Areli Curiel
Gerente de Entre Vides, Bodegas La Negrita, S.A. de C.V.
@AreliEntrevides
Debido a la famosa globalización, cada vez se ven más vinos del Viejo Mundo elaborados al estilo Nuevo Mundo y viceversa. Sin embargo, hay ciudades que están en este último con un profundo sabor del Viejo Mundo… Y aquí no hablamos de globalización, sino más bien de heritage o herencia.
Nueva Orleans es una clara muestra de toda esa herencia francesa y española de Europa, pero asentada en Estados Unidos, la vanguardia del continente americano. Fundada en 1718 por Jean Baptiste Le Moyne de Bienville en el Estado de Luisiana (por cierto, nombrado así en honor a Luis XIV, el Rey Sol), la Nouvelle-Orleáns ofrece una riqueza gastronómica atípica o diferente al resto del país, debido a su mezcla de ingredientes en la denominada creole cuisine, donde tanto la cocina europea como la americana se fusionan de una manera muy original.
Combinación multiétnica y maridajes
Intensidad de aromas y sabores (en particular algunas notas picantes), son características de este estilo gastronómico aportado, principalmente, a través de la ruta del río Misisipi. A pesar de tener su sede en Nuevo Orleans, la herencia de la creole cuisine se remonta a la influencia de diferentes culturas que la han hecho popular a lo largo del mundo: desde los indios nativos de la zona, hasta los esclavos del oeste de África, incluyendo a franceses, españoles y alemanes que han aportado su granito de arena (o en este caso de especias), para complementar la llamada “cocina criolla”.

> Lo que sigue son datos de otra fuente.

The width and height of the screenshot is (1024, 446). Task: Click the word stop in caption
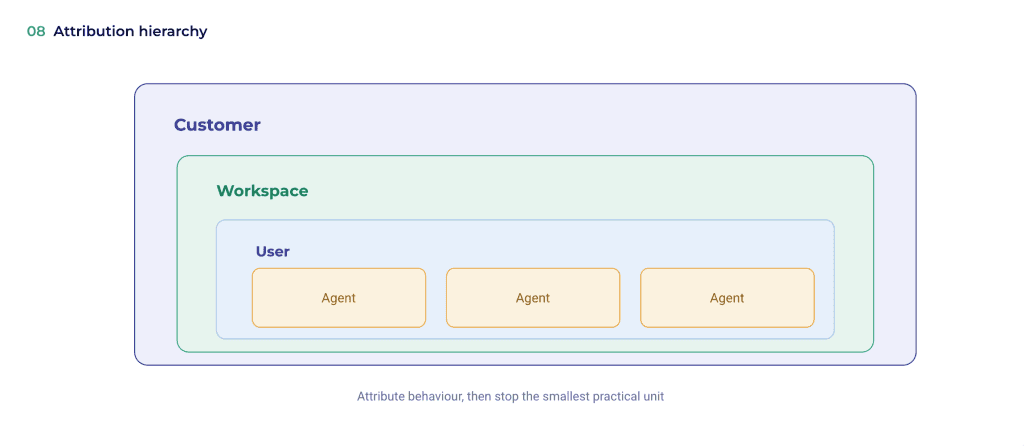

Con más de mil restaurantes en el área metropolitana, la también llamada New Orleans posee grandes tesoros culinarios, como: Galatoire’s, Emeril’s, Arnaud’s, Commander’s Palace, Bayona, Herbsaint y Bourbon House, por mencionar sólo algunos. Además de estas verdaderas joyas, también están los clásicos del día a día, como: Chartres House y Gumbo Shop.

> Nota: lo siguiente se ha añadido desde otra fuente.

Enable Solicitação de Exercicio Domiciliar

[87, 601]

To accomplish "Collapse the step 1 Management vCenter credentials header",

Por cierto, ¿gumbo o jambalaya? Como en los vinos, depende de gustos y preferencias, ya que ambos son platillos muy representativos de la cocina criolla de Nueva Orleans, pero a grandes rasgos, la diferencia es que el gumbo es más caldoso (es una sopa espesa, con cuerpo), mientras que la jambalaya es más seca (en realidad, se considera prima de la paella). Tiene dos expresiones: la criolla o roja que, según cuenta la historia, fue un intento de hacer paella pero que a falta de azafrán se utilizó jitomate; por otra parte, está la cajún o café (brown jambalaya) con notas ahumadas mucho más marcadas y un grado de picante más intenso.
Si de maridajes hablamos, la jambalaya encontrará excelente acompañante en un vino rosado con final de boca muy afrutado, incluso ligeramente dulce: la intensidad de las carnes con las que generalmente se prepara este platillo, requieren una suave presencia de taninos y, por otra parte, la buena acidez de un vino rosado es indispensable para mitigar el efecto producido por el picante. En ocasiones, si no se cuida la intensidad, puede llegar a ser tosca, causando un efecto incluso desagradable; pero cuando hablamos de una intensidad producida por la riqueza de matices de sabor que expresan la combinación de diferentes culturas, junto con la armonía provocada por el buen maridaje de un vino rosado, esa intensidad puede ser tan tentadoramente exquisita como nuestra imaginación pueda alcanzar a visualizar.
Por eso, con copa de vino rosado en mano y los cálidos sonidos del jazz, es momento de decir: ¡salud por la exquisita intensidad!
Columna publicada originalmente en el número 36 de la revista El conocedor.